= Aim =
Rewrite the stretch of the blog entry that opens with "But he didn't" and closes with "day we talked.", swapping "Tweety Bird" for "Hello Kitty".

= Excerpted passage =
I wanted to tell him that its possible, after all, two years is enough to make him change his mind.

But he didn't budge. I saved my love for nothing. And then I realized that I could not get to him any longer. I just have to save myself for someone who would be willing to run through the odds with me.

Then when my heart bruised badly, Ray was there to pick up the pieces back.

Thursday, March 18, 2010

Awkward


"Hi! This is for you.", he said.

"Thanks, you remembered.", I said, as if I wasn't blabbing about loving Tweety Bird since the first day we talked.

After telling me that he has been missing me and have been waiting for my answer, he led me to the church where his cousin's supposed to get baptized. For someone as hopelessly romantic as myself, it was one of the best things I loved about Mac. He would surprisingly glance every moment he could. Sometimes, I feel like Julia Roberts and he is Hugh Grant in Notting Hill, like I am the prettiest girl in the planet, even if we live three hours away from each other.

"Hello? Of course, yes!", I finally blurted.

Then, just like in the movies, he hugged me too close while I felt happy and a bit sad.

= Data shown =
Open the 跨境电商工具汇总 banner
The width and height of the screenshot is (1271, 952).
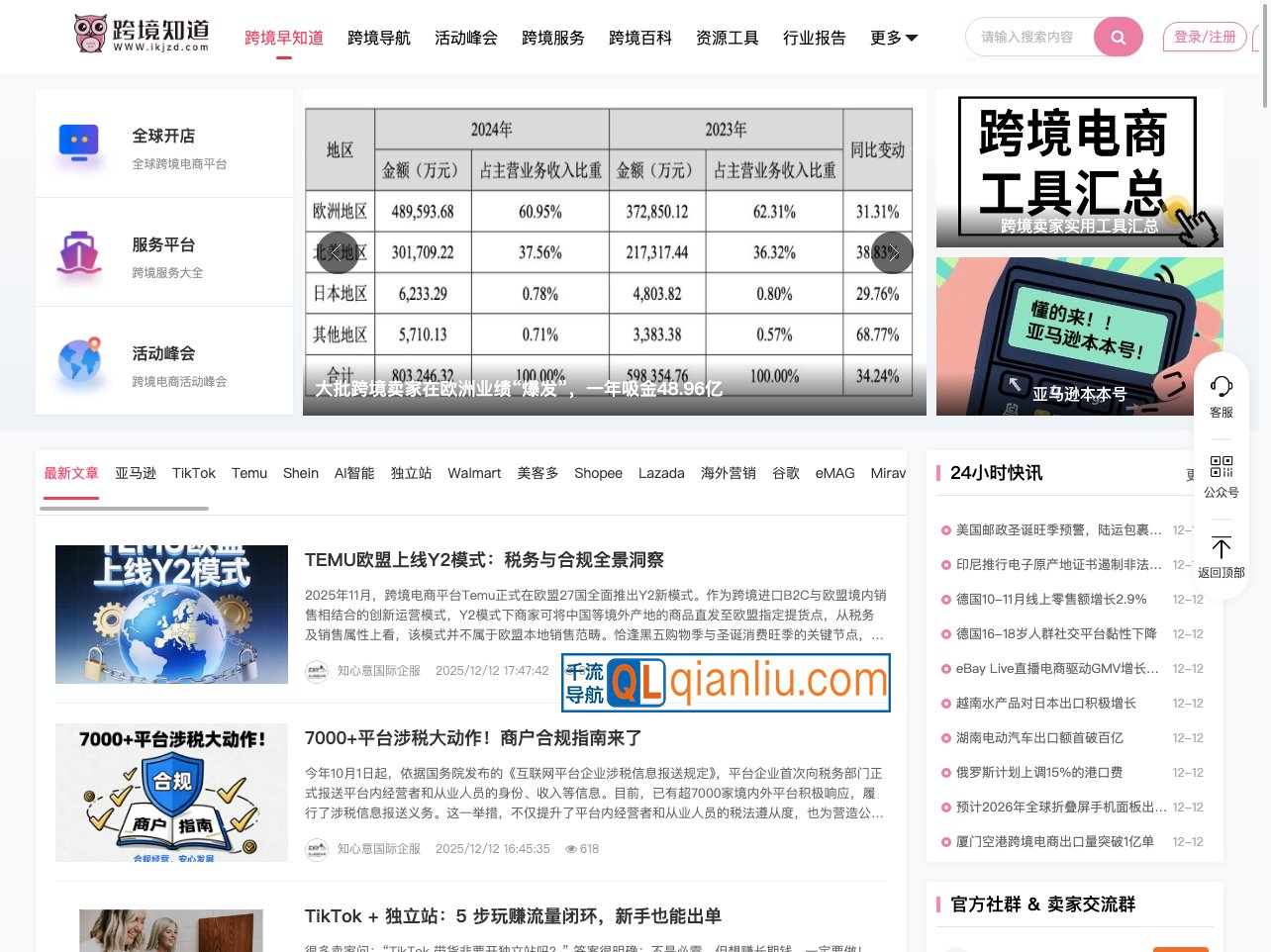tap(1079, 168)
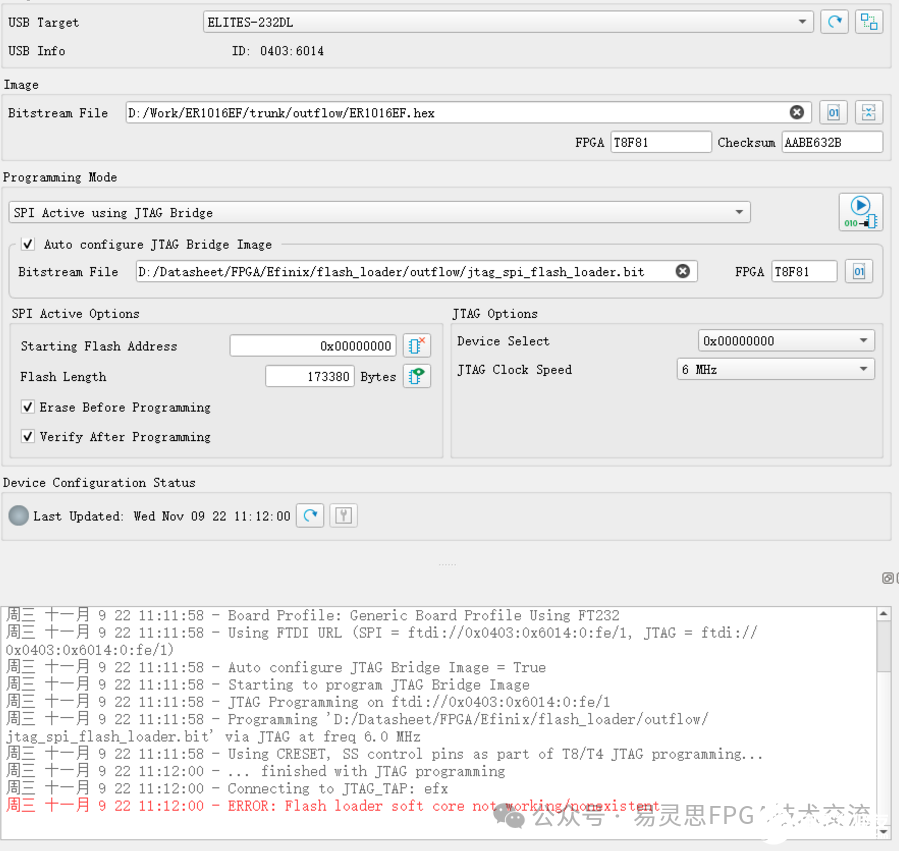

= Answer to this problem =
But he didn't budge. I saved my love for nothing. And then I realized that I could not get to him any longer. I just have to save myself for someone who would be willing to run through the odds with me.

Then when my heart bruised badly, Ray was there to pick up the pieces back.

Thursday, March 18, 2010

Awkward


"Hi! This is for you.", he said.

"Thanks, you remembered.", I said, as if I wasn't blabbing about loving Hello Kitty since the first day we talked.